PRE: I've read NodeJS modules vs classes but this is more specific.
As part of some refactoring in Node I have a couple of Application Services (in DDD-terminology) which are technically implemented as Node modules.
Since (in a DDD-world, an probably any other for that matter) Application Services should be singletons and since Node modules are guaranteed to be 1 'instance' only, it seems to me that this is an okay fit (modules trivially implement the 'singletonness')
Is there any reason why I should consider refactoring these application services as proper singleton classes (as far as 'singletonness' can be guarenteed in javascript anyway), apart from the purist standpoint?
Check out Node's module caching caveats for cases where the 'singletoness' of modules will break down.
If you always reference your singleton module with file paths (starting with ./
, ../
, or /
) within a single package you're safe.
If your service is wrapped up in a package to be used by other modules, you may end up with multiple instances of your singleton.

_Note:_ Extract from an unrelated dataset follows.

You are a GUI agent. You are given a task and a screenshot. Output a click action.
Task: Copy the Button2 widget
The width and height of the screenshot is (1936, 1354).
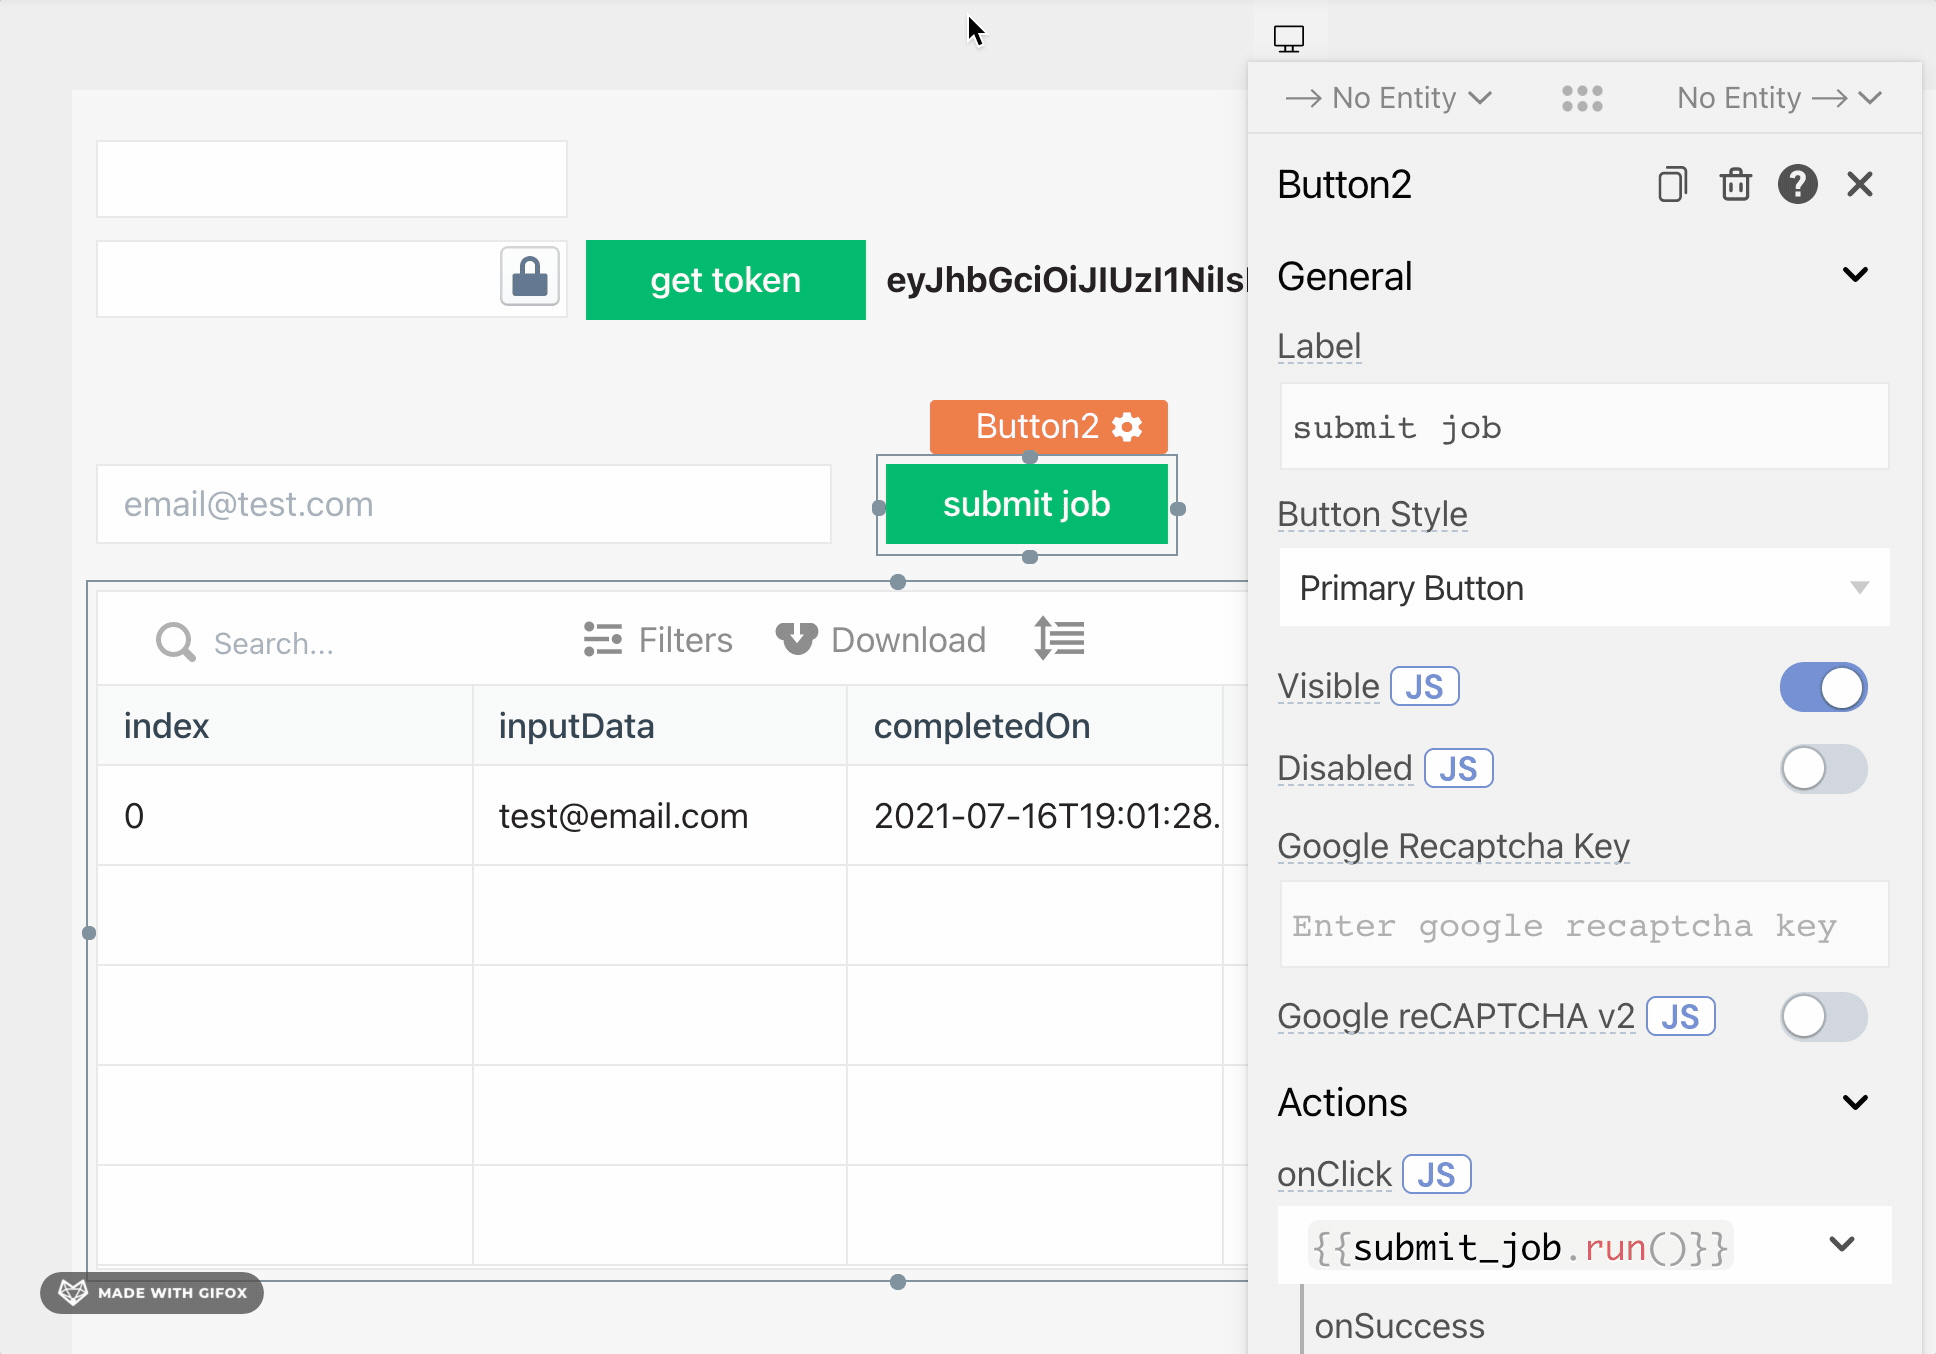(x=1672, y=185)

Say we publish this sweet service library:
service-lib/
⌞ package.json
⌞ service.js
service.js:
var singleton = {};
module.exports = singlton;
In this app, server.js
and other.js
will get different instances of our service:
app/
⌞ server.js
⌞ node_modules/
⌞ service-lib/
⌞ service.js
⌞ other-package/
⌞ other.js
⌞ node_modules/
⌞ service-lib/
⌞ service.js
While this app will share an instance:
app/
⌞ server.js
⌞ node_modules/
⌞ service-lib/
⌞ service.js
⌞ other-package/
⌞ other.js
The same npm install
ing the same app
could result in either directory structure depending on the versions of the dependencies. Node's folders doc has the details.